Guida Michelin: Stelle confermate per Cà Matilde e la Clinica gastronomica di Arnaldo

6/11/2016 – Nel tempio della musica e della lirica e fra gli ori e gli stucchi del Teatro Regio di Parma, la Michelin ha scelto di presentare la sua 62° edizione della Guida Rossa. E’ stato un evento da ricordare per tutti i presenti, infatti fra discorsi e filmati, sono saliti sul palco tutti gli chef che per la prima volta hanno ricevuto la stella, davvero tanti i giovani,  ed anche coloro che da una sono passati a due stelle.
La 62a edizione della Guida Michelin  cambia look, ma non… sguardo. È lo sguardo sull’Italia che rimane lo stesso.

Al servizio del lettore, la Guida è una “fotografia” di una variegata situazione culinaria, una selezione della migliore cucina e accoglienza offerte dal Bel Paese. La qualità della cucina resta il criterio principale di classificazione. Il cambiamento riguarda la grafica e i contenuti, per renderla più facile e piacevole da consultare per il lettore.  Sguardo sulla cucina italiana, dunque, ma sempre rivolto al lettore.  Questo è l’impegno che guida gli ispettori, veri clienti, che come tutti i clienti pagano il conto e sono persone “qualsiasi”.

Arnaldo a Rubiera

Arnaldo a Rubiera

Gli ispettori lavorano in base a criteri rigorosi, comuni a tutti i 28 paesi in cui è presente la Guida e le valutazioni sono il risultato di riunioni collegiali.
Il nuovo look
Nella Guida Michelin 2017, per ogni località sono elencati prima i ristoranti, poi gli alberghi, gli agriturismi e i b&b.
Tra i ristoranti, i primi che compaiono sono gli stellati.
Ai simboli noti (stelle, Bib Gourmand) se ne aggiunge un altro, il piatto.

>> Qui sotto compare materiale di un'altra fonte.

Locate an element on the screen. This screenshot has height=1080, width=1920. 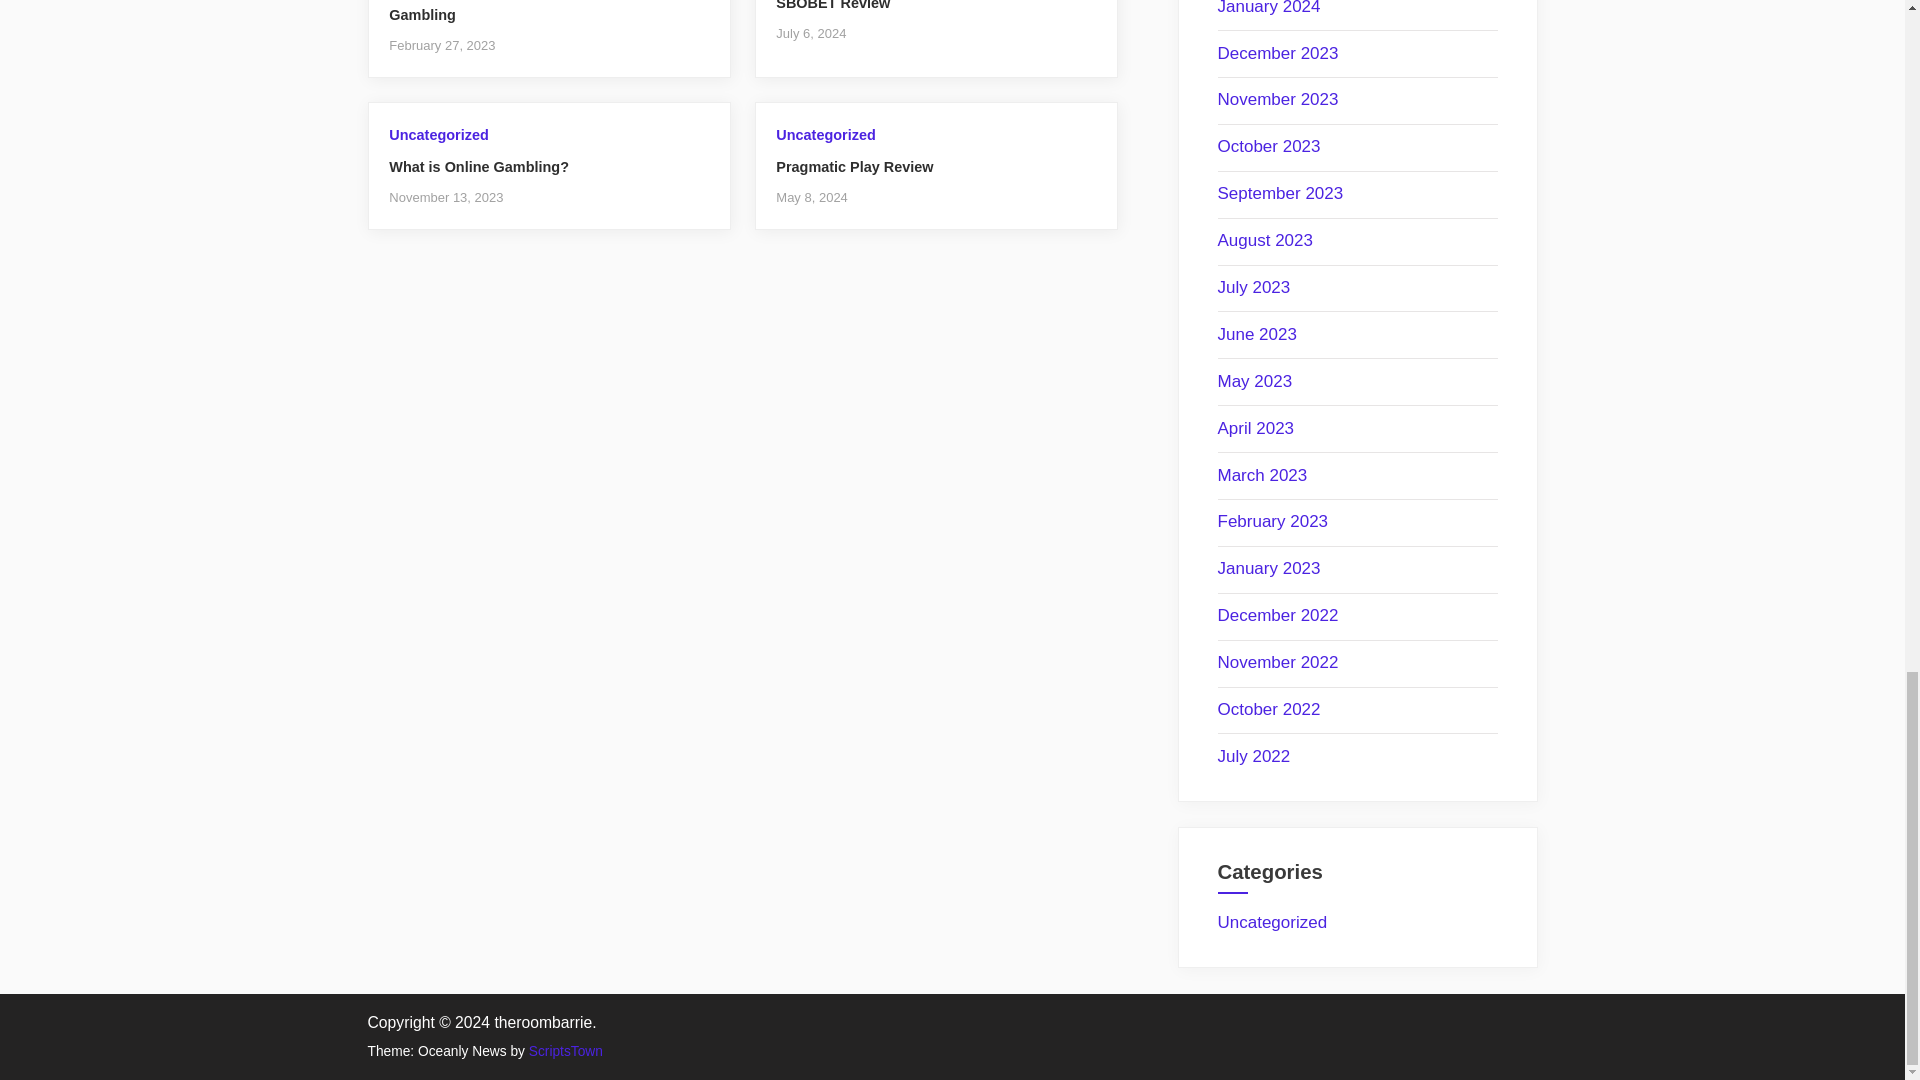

Il piatto indica i ristoranti che propongono un buon pasto con prodotti di qualità. Dopo i simboli, che sintetizzano al primo colpo d’occhio la qualità, due parole chiave in giallo descrivono il tipo di cucina (mediterranea, creativa, ….) e l’ambiente (rustico, accogliente, di design. ….).  Esordisce la rubrica “Ci Piace”: sono i suggerimenti degli ispettori che segnalano le tappe imperdibili – un relais romantico, una dimora storica dalla suggestiva “camera con vista“, un ottimo ristorantino. Un breve testo da leggere come se fosse il consiglio di un amico.
I simboli delle posate incrociate (da una a cinque), che indicano il grado di confort del locale. I simboli in rosso indicano i ristoranti e gli alberghi con più fascino e charme.

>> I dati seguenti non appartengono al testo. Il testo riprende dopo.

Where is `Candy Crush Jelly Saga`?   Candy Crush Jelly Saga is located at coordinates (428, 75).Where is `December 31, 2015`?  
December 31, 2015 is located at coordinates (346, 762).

Otto ristoranti con tre stelle

Nella 62a edizione della Guida Michelin Italia confermano di avere una cucina che “vale il viaggio”, e quindi le tre stelle Michelin, gli 8 ristoranti dell’edizione 2016:  Piazza Duomo ad Alba, Da Vittorio a Brusaporto, Dal Pescatore a Canneto Sull’Oglio, Reale a Castel di Sangro, Enoteca Pinchiorri a Firenze, Osteria Francescana a Modena, La Pergola a Roma e Le Calandre a Rubano. Sono 41 i ristoranti che “meritano una deviazione”, e quindi le due stelle Michelin. Tra questi, 5 novità: Danì Maison, Terra, Locanda Margon, Seta, Enrico Bartolini.

Stelle confermate per Arnaldo a Rubiera e Cà Matilde di Incerti Vezzani

E sono 294 i ristoranti  con una stella. Nella nostra Provincia hanno confermato la stella di Cà Matilde dello chef Andrea Incerti Vezzani e il celebre Arnaldo, la Clinica Gastronomica di Rubiera. Una bella soddisfazione per il Ristorante che ha la più vecchia stella Michelin d’Italia, e per Roberto Botero lo chef che continua la tradizione di famiglia.